# STEROIDS FORUM > IGF-1 LR3, HGH, and INSULIN QUESTIONS >  cjc 1295 with DAC. Dosing ?

## GunSlingR

...Long time listener, first time caller. lol
Been snooping around here for some time and just registered. I've gotten alot of good info so far from here.
I'm getting myself back into the swing of things since high school (8 years ago) I had 3 hernias and completely stopped lifting and or even maintaining my physical condition. Over the last 4 months I have completely turned things around. I have gone from a fat 170# to a MUCH leaner 184# at 5'7". Currently running my first test E cycle. Nothing else but standard sups. I'm hearing some really good things about cjc 1295. but because of my work and overall life schedule the amount of injecting has shyd me away. Until I saw DAC. With my current condition being that I am on a wicked fast metamorphisis putting a lot of time and energy into what I am doing. It seems as though the cjc would make a very good addition.
Upon the research I have found so far I'm lead to believe that 2mg a week is the best dosing for DAC. Given that the vials are 2mg. That would be one vial a week, one injection or two? also, how long should this cycle be ran?
I'm not trying to get crazy here, pretty much anything I do right now is having a pretty dramatic effect, I'm just looking to optimize my results.

----------


## DCannon

Congrats on your turn around man!

CJC1295 w/DAC is not to be used anymore. It is outdated and cause gh bleed.

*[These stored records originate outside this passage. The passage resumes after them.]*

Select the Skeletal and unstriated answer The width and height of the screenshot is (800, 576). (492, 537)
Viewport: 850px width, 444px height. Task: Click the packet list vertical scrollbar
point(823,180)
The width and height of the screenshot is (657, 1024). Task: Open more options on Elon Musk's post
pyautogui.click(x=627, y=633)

Try looking for ModGRF1-29. It needs to be run with a GHRP though.

----------


## Bulkn

Which does mean 3 injections per day but its easy, painless and doesnt take long, it will become part of your daily routine.

----------


## kosgr

Dose both GHRH(ModGRF 1-29) and GHRP at 100mcg.

----------


## GunSlingR

dose them both at 100mcg how many a day? I most likely will only be able to maintain 2 adays because of my work schedule. Also can to the two be mixed for one injection? and whats the best way to do this

----------


## dirtybrd

Not sure on the mixing. I just got some alcohol prep pads and load up a pin with my doses for the day and take it with me.

----------


## DCannon

> dose them both at 100mcg how many a day? I most likely will only be able to maintain 2 adays because of my work schedule. Also can to the two be mixed for one injection? and whats the best way to do this


You can dose them 2 or 3 times a day. Do a dose in the morning, one in the afternoon if you can and one before bed, always on an empty stomach.

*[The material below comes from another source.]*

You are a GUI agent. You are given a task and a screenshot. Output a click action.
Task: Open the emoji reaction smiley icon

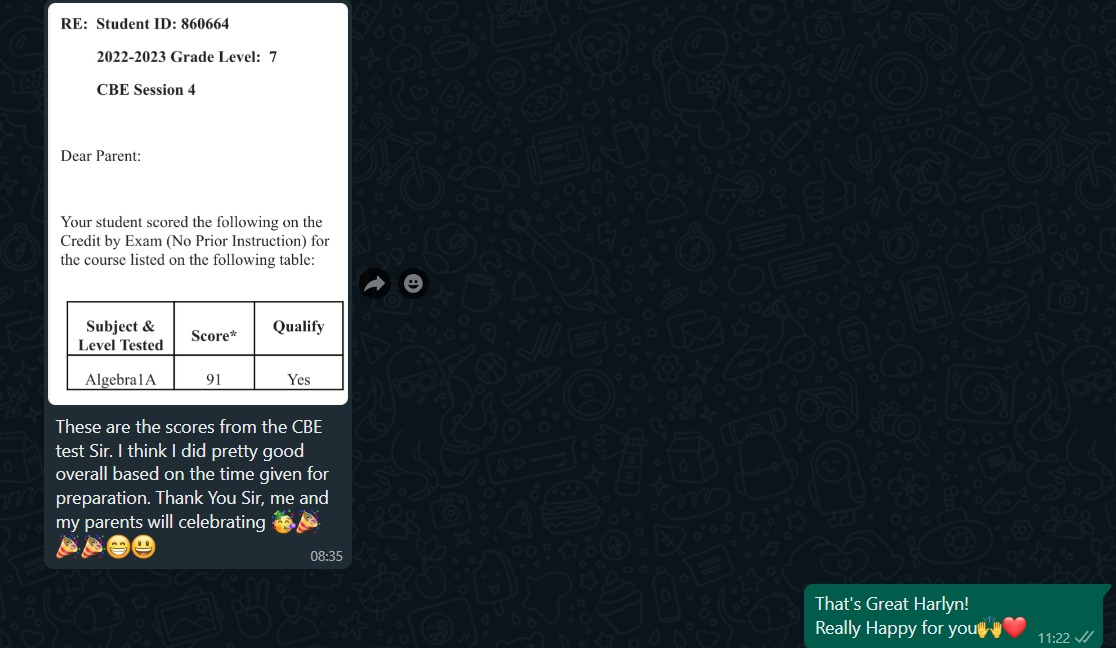pos(413,283)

You can mix the two for one injection but only just before you inject it. Don't store them mixed together.

----------


## Bulkn

^So you can't Pre-load a few the night before? Why's that?

----------


## kosgr

The appropriate dosage for anabolic effects should be 3 times a day,so one in the morning, one before training and the last before bed

----------


## DCannon

> ^So you can't Pre-load a few the night before? Why's that?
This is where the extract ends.